Flying standby has certainly changed in recent years. Once a tried-and-true method favored by budget travelers to score cheap, last-minute flights to holiday destinations, standby flying is now almost exclusively limited to pre-booked passengers needing to make same-day flight changes, or friends and family members of airline employees. But though the circumstances of flying standby may be different, the strategies for staying sane while waiting and improving your chances of scoring a seat remain the same. Here are some of the top tips to help you navigate your next standby flight:
Do your research.
Having a well-researched game plan is the best thing you can do to maximize your chances of success as a standby flyer. Be sure to read up on the standby policy of the airline you’re planning to fly with. All airlines operate differently when it comes to standby passengers, and it would be unfortunate to miss out on a seat due to a technicality you weren’t aware of. It’s also helpful to do some advance research on the days, times, and airports where you’ll be more likely to find flights that still have space remaining.
It’s technically possible to check bags when you’re a standby flyer, but it’s best avoided because it usually leads to delays and hassles at your destination. Traveling with just a carry-on is generally the best rule of thumb for standby flights.
Flying standby is all about being flexible. Unfortunately, your flexibility level decreases sharply if you are traveling with other people. To avoid headaches and frustration, both for yourself and for the gate agent helping you with your flight, save standby trips for times when you know you’ll be on your own.

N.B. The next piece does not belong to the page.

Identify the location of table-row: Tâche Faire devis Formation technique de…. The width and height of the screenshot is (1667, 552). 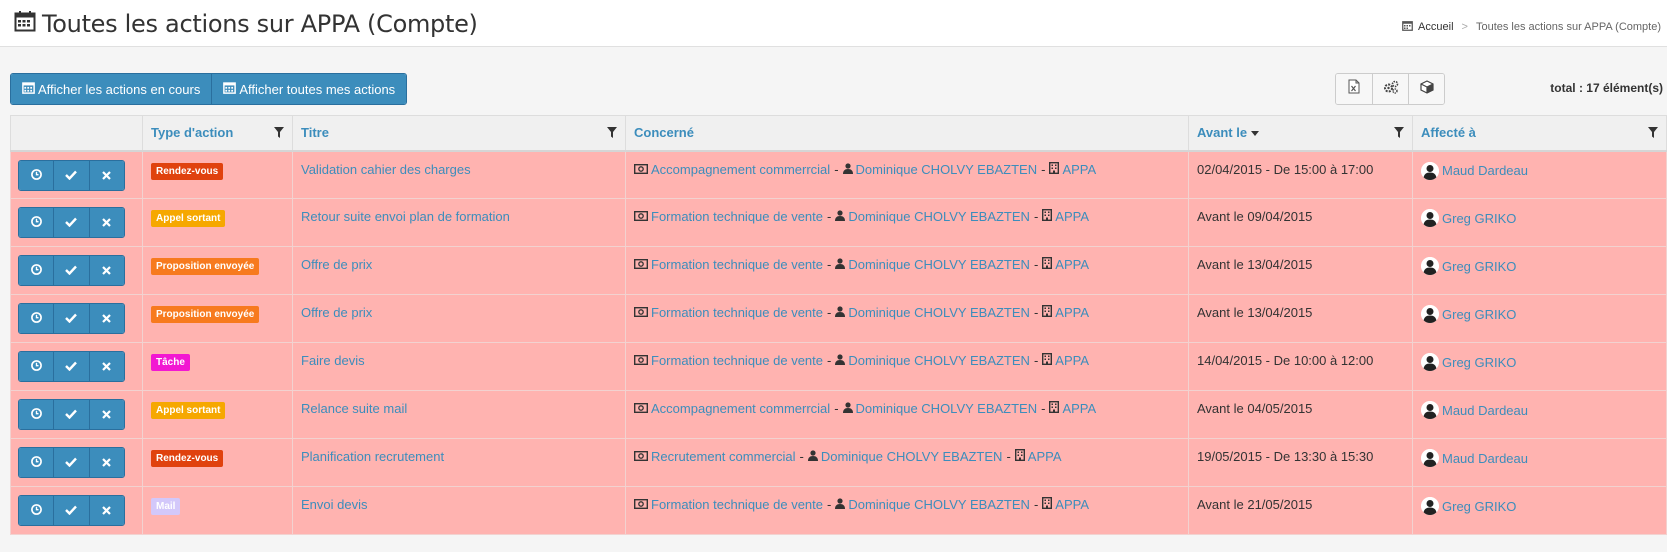
(838, 366).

Just because you’re on a waitlist for a standby seat doesn’t mean you are free to wander off to other areas of the airport. If you’re not at the gate and ready to board when your name is called, you’ll lose your chance at getting on the plane. So if you’re on standby, be sure that you are, in fact, standing by. It’s also a good idea to keep waiting at the gate, even if you’ve been told there’s no more space, until the plane actually leaves: sometimes final passenger miscounts can lead to down-to-the-wire seat openings.